Fitoor: Tabu holds the viewer in her grasp

Of course all the loose ends are tied up eventually, explanations are offered but it is done clumsily and stretches credibility.

February 12, 2016 09:28 am | Updated 07:40 pm IST

As is quite clear from its title, Fitoor (Obsession) is a love story. So poor but artistic Kashmiri boy Noor (Aditya Roy Kapur) falls in love with rich and haughty girl Firdaus (Katrina Kaif). They get together, move apart and then come back together again. However, they leave the viewers rather cold and unconcerned despite mouthing some seemingly passionate lines like “ Khud se azaad ya to maut karti hai ya ishq (You can get liberation from the self either through death or love)”. Fitoor wants desperately to be a grand, epic romance but depends way too much on its stunning Kashmir canvas to achieve that than characters and story that you can empathise with.
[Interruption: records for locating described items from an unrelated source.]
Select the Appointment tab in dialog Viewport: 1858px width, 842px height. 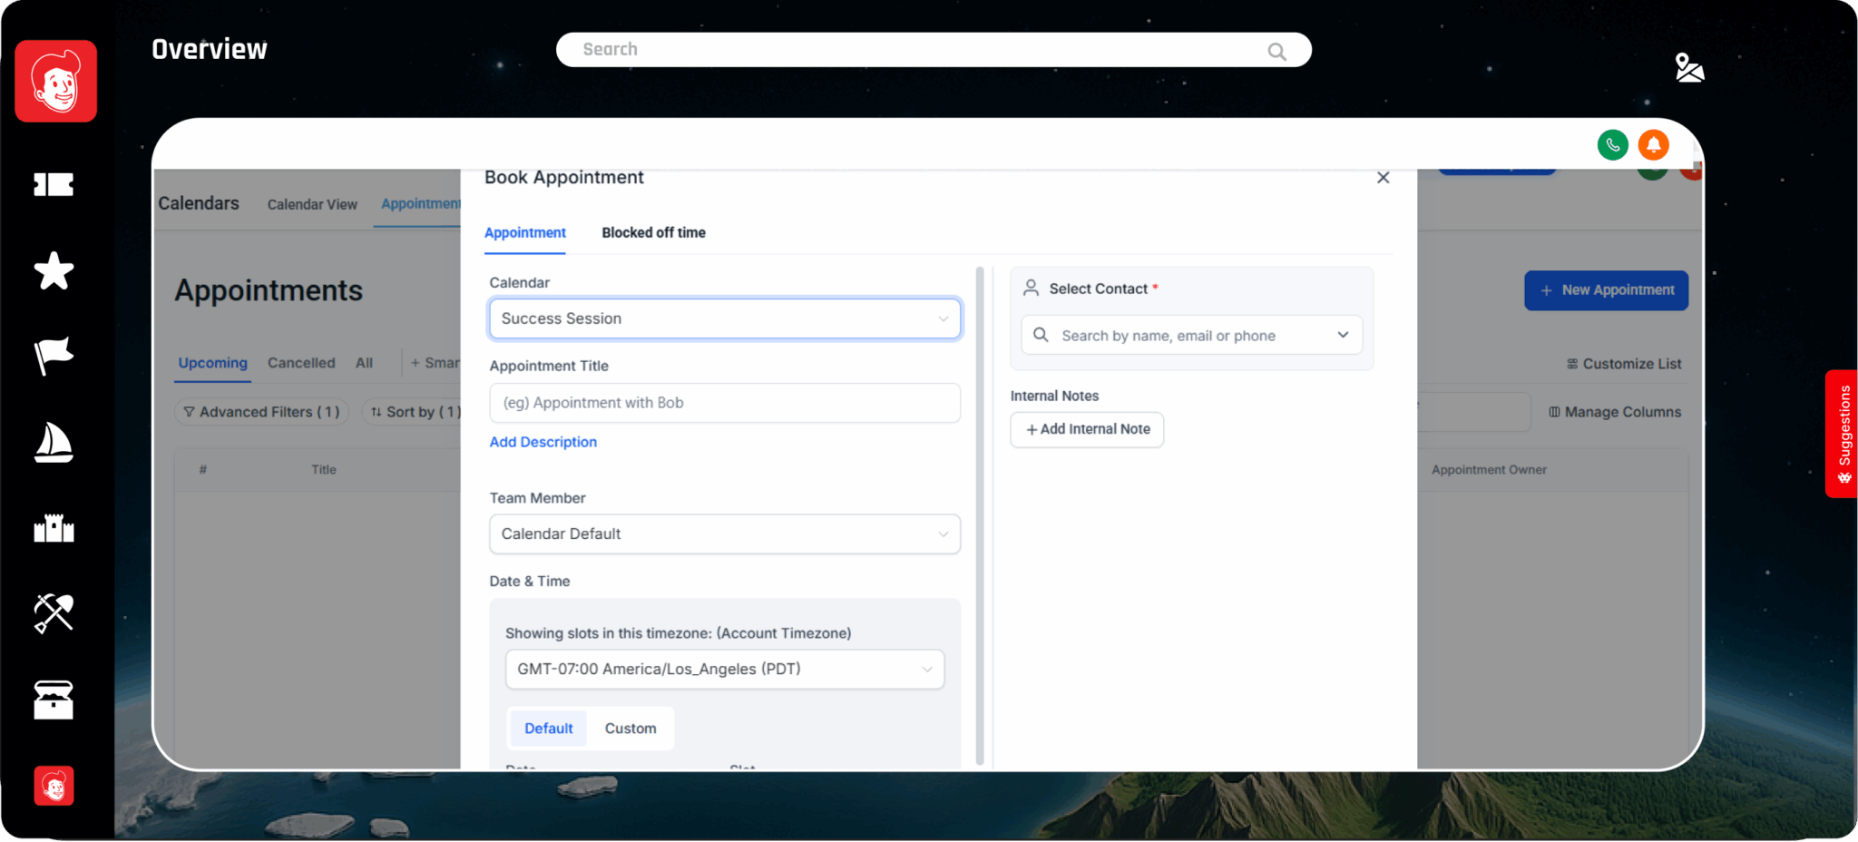[524, 233]
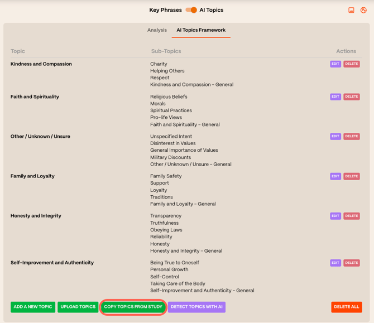Click the circular add-to-report icon
The width and height of the screenshot is (374, 323).
(363, 10)
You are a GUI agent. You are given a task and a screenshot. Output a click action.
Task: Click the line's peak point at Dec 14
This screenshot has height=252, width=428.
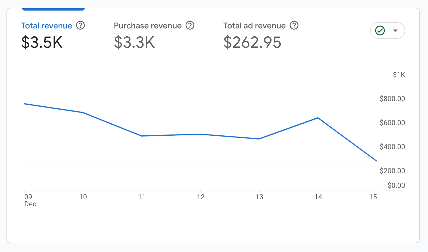(x=318, y=118)
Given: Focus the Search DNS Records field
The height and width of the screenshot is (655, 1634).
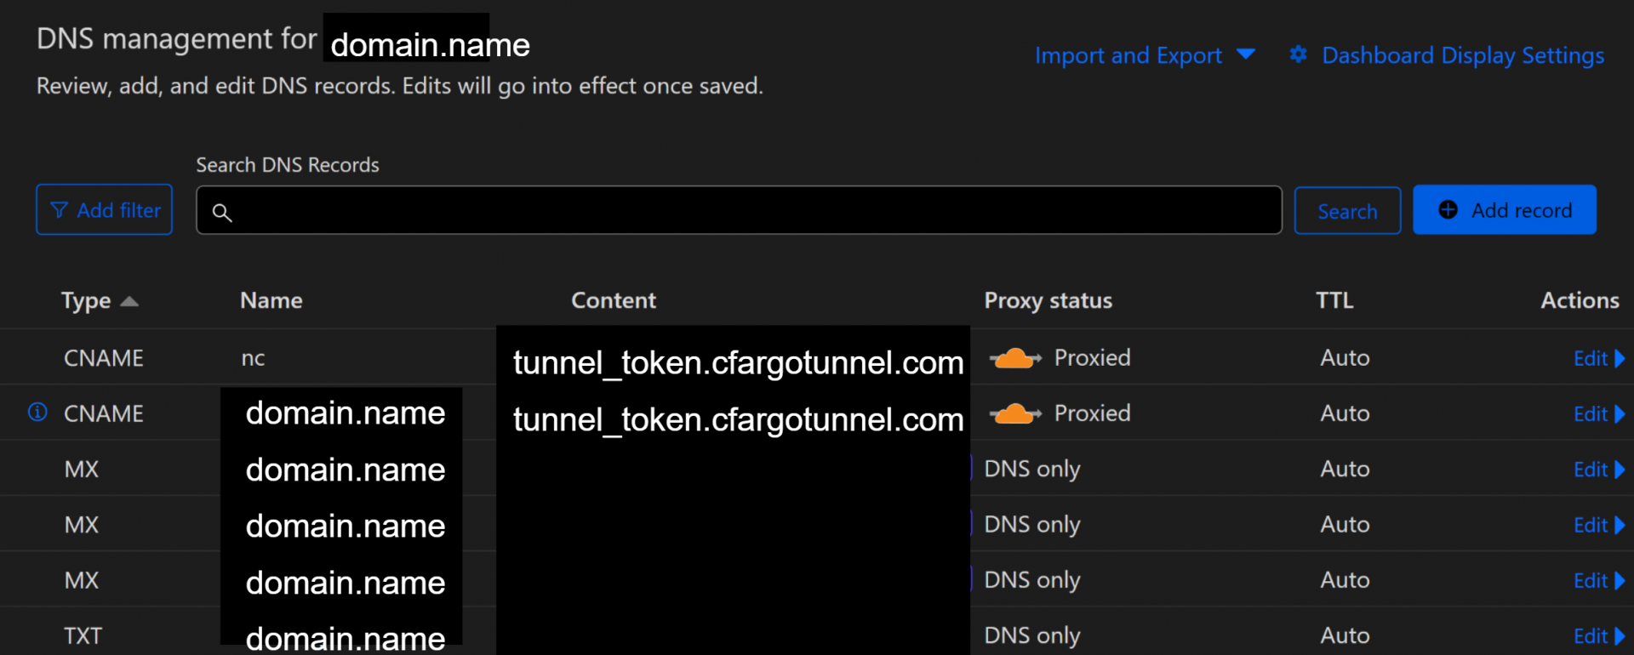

Though inspired from Charles Dickens’ classic Great Expectations it doesn’t quite make you flow along unquestioningly with the sequence of events, nor does it make you root for the protagonists and their class struggles, as did the novel. The proceedings flummox, the happenstance baffles and each of the leading characters and his or her motivations remain utterly unconvincing. There is as much of brusqueness with which Firdaus brushes Noor off as the abruptness with which she runs right back into his arms. Her mother, Begum Hazrat (Tabu), sensing Noor’s love for her daughter, leads him on and yet makes him stop on his tracks. Why? Of course all the loose ends are tied up eventually, explanations are offered but it is done clumsily and stretches credibility.

Director: Abhishek Roy Kapoor Cast: Aditya Roy Kapur, Katrina Kaif, Tabu, Aditi Rao Hydari, Rahul Bhatt, Lara Dutta, Ajay Devgn Run time: 2 hours 09 min

Is it the story that has become dated now or is it lost in adaptation? Does situating it in Kashmir become its undoing? Visually, the landscape is sanitised of both of militancy and the armed forces. There are throwaway references, lines like “ sabko jannat ke hisse chahiye (everyone wants a piece of heaven)” and an odd bomb blast brings in the necessary twist to the plot. But largely what we see is an airbrushed, gorgeous Kashmir, in whites and greys, all snowy and wintry. It’s the pretty chinar leaves and beautiful, frozen raindrops that dominate Kapoor’s film. Painterly images, great cinematography alright but it is still way too hard to accept a visual obfuscation of the not-so-pretty reality when it does drive your story right from the beginning. Can you de-politicise Kashmir thus and yet not quite let go of it for your plot’s convenience? Kapoor seems to be caught in that bind.

There is an interesting moment when there is an amalgamation of the love for the woman with the love for the motherland when Noor pointedly shouts “ Kashmir mangoge, cheer denge (We will rip you apart if you ask for Kashmir)” at a Pakistani delegation member who Firdaus is betrothed to. But it is too fleeting and nippy to be impactful. The lovely song “ Hone do batiyan ”, however, is aptly used against the backdrop of Indo-Pak talks shown in the film and simultaneously talks of love and politics.

Dickens Pip may have had Abel Magwitch help him for good reason but it is unimaginable that a young Kashmiri Noor could move so swiftly from penury in Srinagar to be with a swishy set of youngsters in Delhi. He moves into the high life with sheer ease and is accepted in turn with open arms by the Capital glitterati while you rub your eyes in utter disbelief. He buys expensive cars, exhibits in prestigious galleries and flies to London just as easily only to find later how his life had been a lie.

Katrina is good so long as she has to just be herself. So she dances, smiles and flirts cutely but the minute a dramatic scene comes up that patent “moist eyes and dewy lips” act draws attention to her utter inadequacy as a performer. Aditya has to look completely mesmerised by her and deeply unhappy in love which he does adequately. An air of mystery, artifice and affectation, coquettishness and stylised speech — Tabu’s Begum is a world of her own, often hard to fathom but she holds the viewer in her grasp and Fitoor eventually turns out to be her film than that of Noor or Firdaus. It’s her enduring love that has more pain and intensity than the plastic emotions of the film’s lead. Or for that matter the director’s love for the Kashmir panorama.